Comparative Motility of Alloplastic Orbital Implants
- Conditions
- Anophthalmos; AcquiredEvisceration; Traumatic, Eye
- Interventions
- Procedure: Evisceration with orbital implantation
- Registration Number
- NCT04464109
- Lead Sponsor
- Fayoum University Hospital
- Brief Summary
This study will evaluate the effect of posterior placement of orbital implants on their motility compared to intrascleral placement after evisceration .
- Detailed Description
Evisceration allows removal of the intraocular contents while preserving the sclera and normal extraocular muscle attachments. It is more advantageous than enucleation in patients in whom intraocular tumor is rules out.
Maximizing orbital volume and restoration of movement are important aspects of a successful surgical outcome.
Standard evisceration techniques do not allow placement of an implant larger than 13-16 mm which don't adequately replace the volume leading to postevisceration socket syndrome. Therefore, various techniques have been described to expand the scleral cavity and allow placement of a large implant including anterior sclerotomies, posterior sclerotomies, and disinsertion of optic nerve.

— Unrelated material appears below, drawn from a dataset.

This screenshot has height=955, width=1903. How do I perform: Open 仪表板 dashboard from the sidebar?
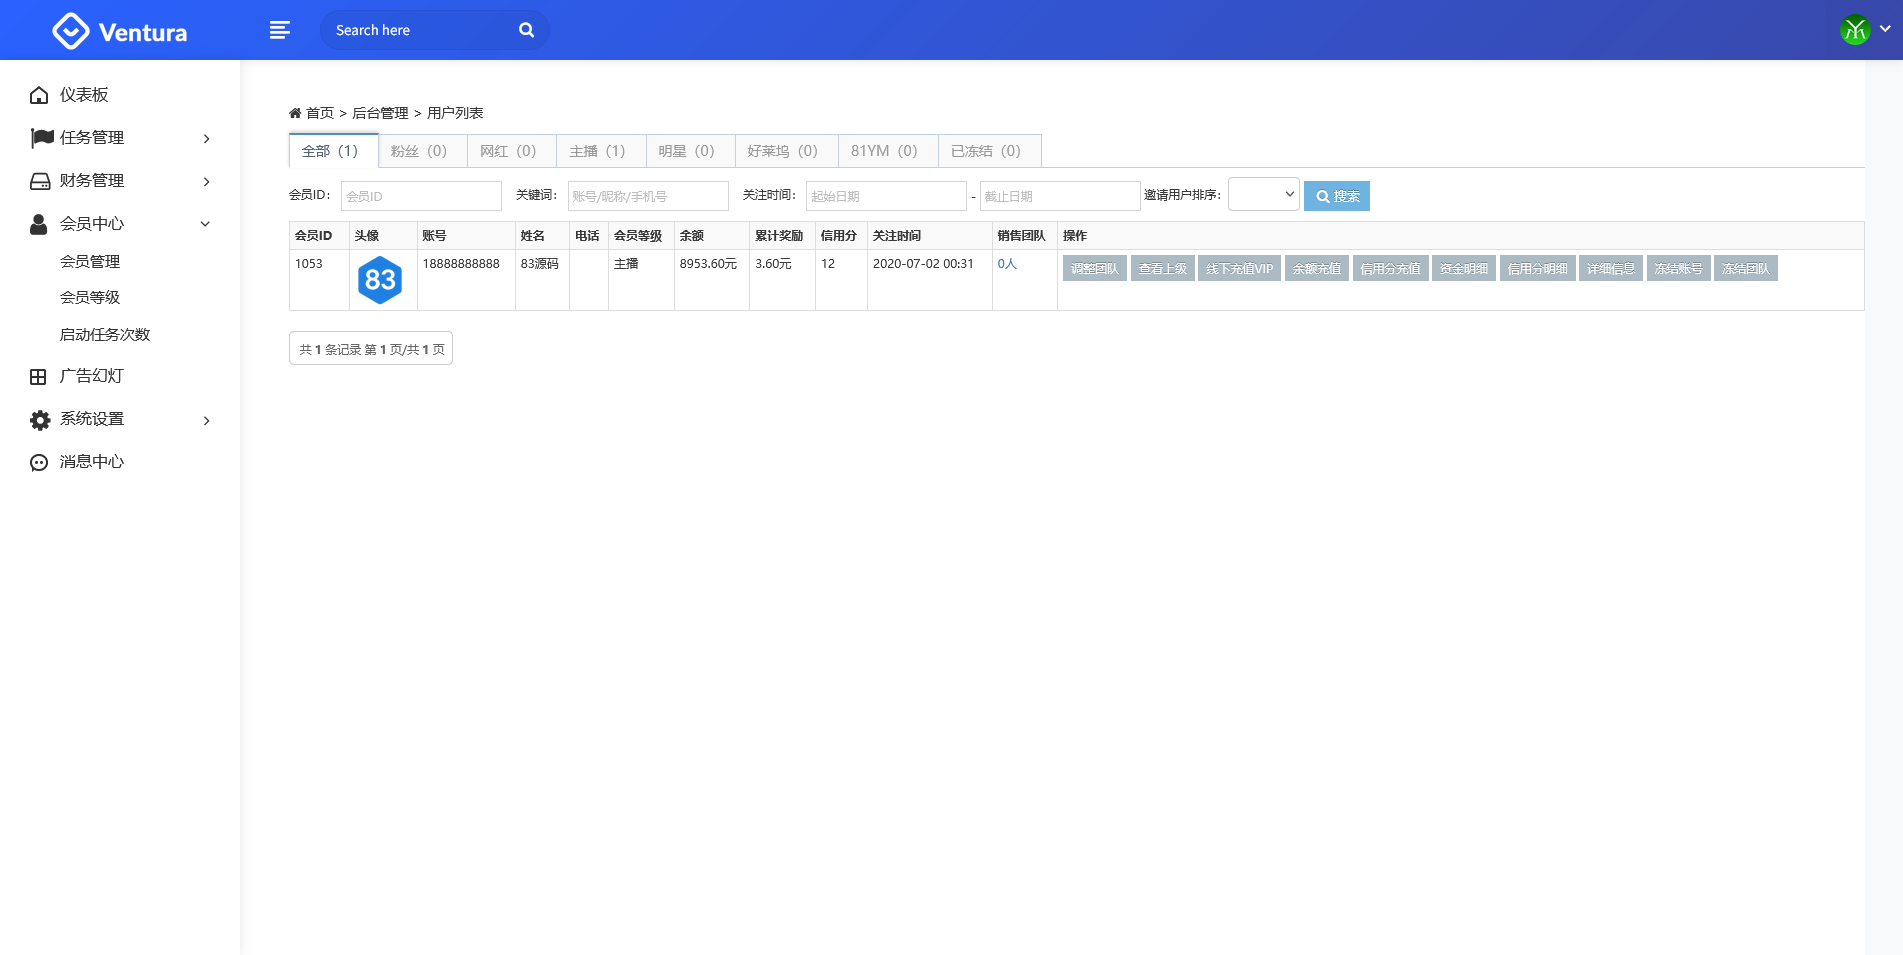point(84,95)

Implant exposure is a terrible complication of evisceration with reported rates as high as 67%. Exposure of the implant can lead to infection, which usually mandates removal of the implant. Trying to minimize this risk, physicians intentionally place the implants posterior to the normal position of the globe. Some authors described placement of the implant posterior to posterior sclera which totally eliminated the risk of exposure.
However, this deep seating of the implant may have deleterious effects on its motility. It can decrease implant-prosthesis interaction. In addition, retro-scleral placement of the implant moves it posterior to the pulleys that serve as the functional origins of rectus muscles. This relationship would be expected to alter the pulling directions of the rectus muscles after evisceration hindering effective implant motility.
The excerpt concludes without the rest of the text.